┌──

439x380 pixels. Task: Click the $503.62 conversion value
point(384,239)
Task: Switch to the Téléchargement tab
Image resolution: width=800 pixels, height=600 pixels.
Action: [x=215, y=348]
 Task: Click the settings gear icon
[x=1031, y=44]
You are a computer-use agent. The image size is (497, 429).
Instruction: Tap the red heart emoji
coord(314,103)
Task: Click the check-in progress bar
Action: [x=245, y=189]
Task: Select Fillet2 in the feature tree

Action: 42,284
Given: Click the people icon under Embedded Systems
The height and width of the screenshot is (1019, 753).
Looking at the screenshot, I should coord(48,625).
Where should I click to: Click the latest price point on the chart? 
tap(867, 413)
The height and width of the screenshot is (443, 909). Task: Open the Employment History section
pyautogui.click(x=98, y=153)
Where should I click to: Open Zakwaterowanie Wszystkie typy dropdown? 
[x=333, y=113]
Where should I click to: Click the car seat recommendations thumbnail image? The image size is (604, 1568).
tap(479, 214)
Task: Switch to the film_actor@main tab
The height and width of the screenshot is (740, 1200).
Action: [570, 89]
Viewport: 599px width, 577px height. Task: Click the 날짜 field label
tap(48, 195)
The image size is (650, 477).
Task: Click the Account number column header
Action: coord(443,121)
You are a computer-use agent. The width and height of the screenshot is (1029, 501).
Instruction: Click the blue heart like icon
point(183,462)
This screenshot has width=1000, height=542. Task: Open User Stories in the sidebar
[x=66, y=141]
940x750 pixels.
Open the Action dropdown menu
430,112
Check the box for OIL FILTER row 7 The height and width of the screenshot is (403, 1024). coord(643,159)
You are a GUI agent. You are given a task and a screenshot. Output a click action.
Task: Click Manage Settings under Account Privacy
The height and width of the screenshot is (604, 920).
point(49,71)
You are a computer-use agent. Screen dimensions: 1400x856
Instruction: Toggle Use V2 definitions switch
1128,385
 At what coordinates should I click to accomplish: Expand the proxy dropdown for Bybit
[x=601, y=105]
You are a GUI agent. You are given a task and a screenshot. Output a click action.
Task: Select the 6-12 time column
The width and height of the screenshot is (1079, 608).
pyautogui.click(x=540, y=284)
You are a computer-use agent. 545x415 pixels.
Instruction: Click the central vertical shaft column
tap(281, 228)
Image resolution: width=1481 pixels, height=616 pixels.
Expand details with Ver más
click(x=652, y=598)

└──

Starting at the line that contains "Task: Select the 6-12 time column", copy each line exactly through the end of the listing above. Include that first line and the last one, and add nothing.

Task: Select the 6-12 time column
The width and height of the screenshot is (1079, 608).
pyautogui.click(x=540, y=284)
You are a computer-use agent. 545x415 pixels.
Instruction: Click the central vertical shaft column
tap(281, 228)
Image resolution: width=1481 pixels, height=616 pixels.
Expand details with Ver más
click(x=652, y=598)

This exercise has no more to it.